External Affairs Minister S Jaishankar underscored some major concerns about China without ever naming it, during his keynote address at the 7th Indian Ocean Conference in Perth, Australia on Friday.
“As we gaze at the Indian Ocean the challenges besetting the world are on full display here. We see conflicts, threats to maritime traffic, piracy and terrorism,” he noted, pointing out that “There are challenges to international law, concern about freedom of navigation and overflights and of safeguarding sovereignty and independence. Any disregard for arduously negotiated agreements like UNCLOS 1982 is naturally disturbing.”
Calling for greater coordination and cooperation among Indian Ocean states to tackle these threats, he noted “gray areas” of various kinds such as climate change and natural disasters. Disruptive events are occurring with greater frequency, he warned.
Add to that the normal which “can be manipulated”, leading to “unsustainable debt, opaque lending practices and injudicious choices.” The expansion of connectivity “with strategic intent has emerged as a growing anxiety for Indian Ocean states.”
Current forms of globalisation with its over concentration on manufacturing and technology are creating supply side risks “as well as the possibility of leveraging. The need is to disperse production across more geographies … The experiences during the Covid pandemic has powerful lessons that we ignore only at our own peril,” he noted.
The digital era and the emergence of artificial intelligence has put a premium on trust and transparency, he said and asked whether Indian Ocean states should pursue more collective self-reliance “or remain as vulnerable as in the past”.
He lauded the web of Indian Ocean oriented groupings such as the IO Rim Association, Colombo Security Conclave and others.
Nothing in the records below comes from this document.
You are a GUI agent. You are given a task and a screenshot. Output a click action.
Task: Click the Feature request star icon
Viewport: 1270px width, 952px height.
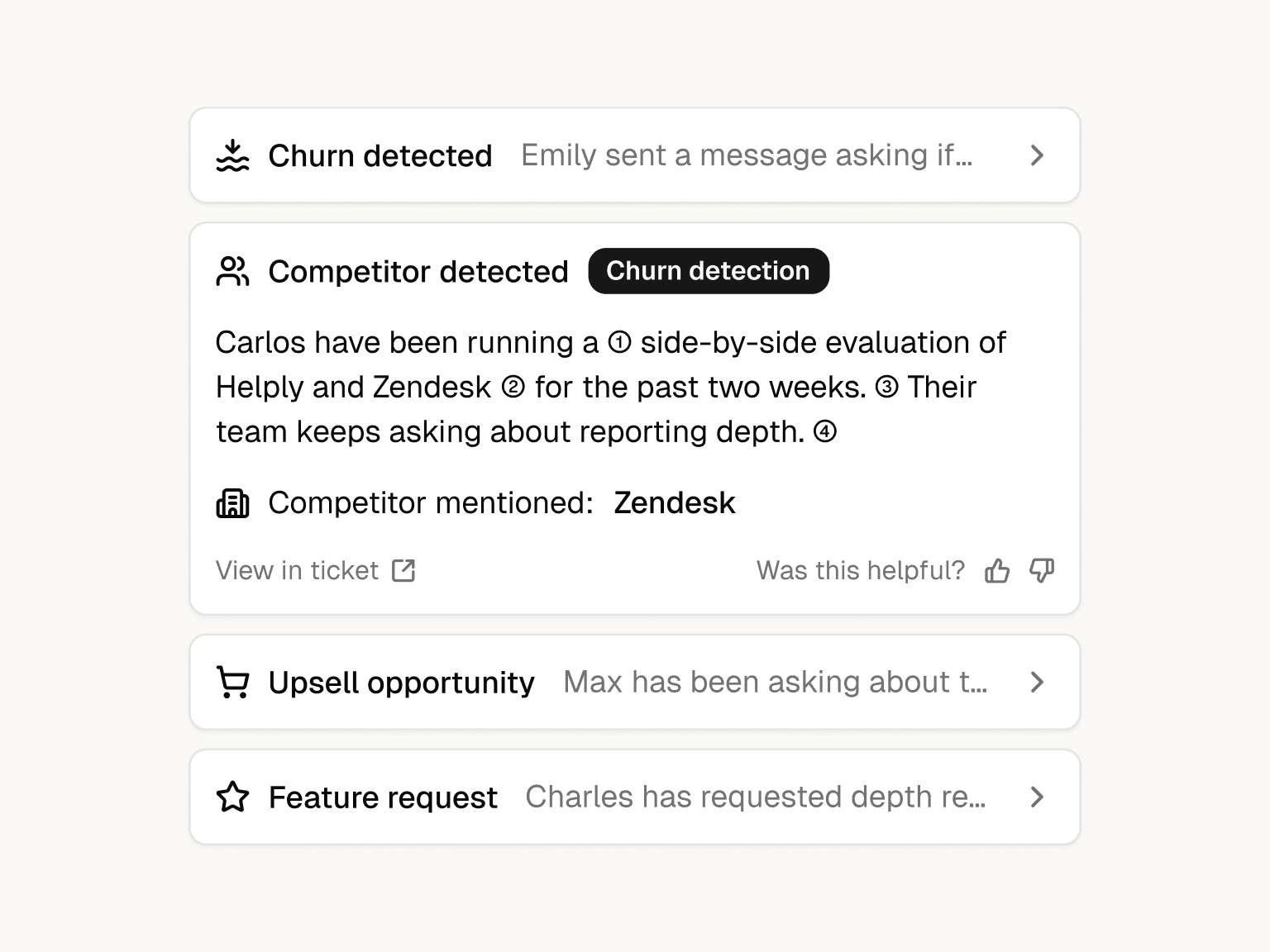tap(232, 797)
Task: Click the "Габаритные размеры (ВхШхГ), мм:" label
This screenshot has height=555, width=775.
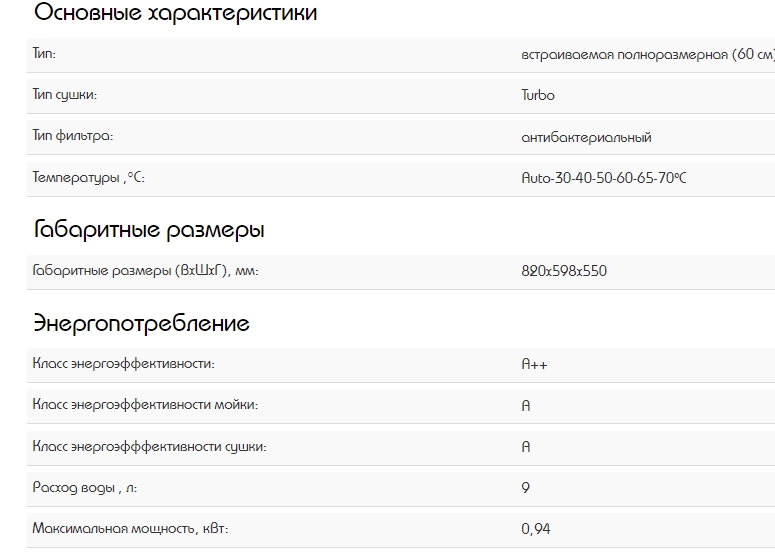Action: (145, 271)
India he noted, has joined or initiated as many as 36 plurilateral groups in different domains and urged “lateral land based connectivity across the India Ocean region”.
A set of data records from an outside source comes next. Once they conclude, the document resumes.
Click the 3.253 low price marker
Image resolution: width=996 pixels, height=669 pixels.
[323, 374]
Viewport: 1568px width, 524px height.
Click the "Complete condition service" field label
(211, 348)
He said India’s Indo-Pacific Oceans Initiative (IPOI) of 2019 seeks to manage, conserve and sustain the maritime domain. Here Australia has led on maritime ecology, the UK on maritime security and France and Indonesia on maritime resources. Italy has added to the IPOI by taking the lead in science and tech while Germany is helping in capacity building.
He also touched on the Quad, BIMSTEC and India’s outreach to the Pacific Islands.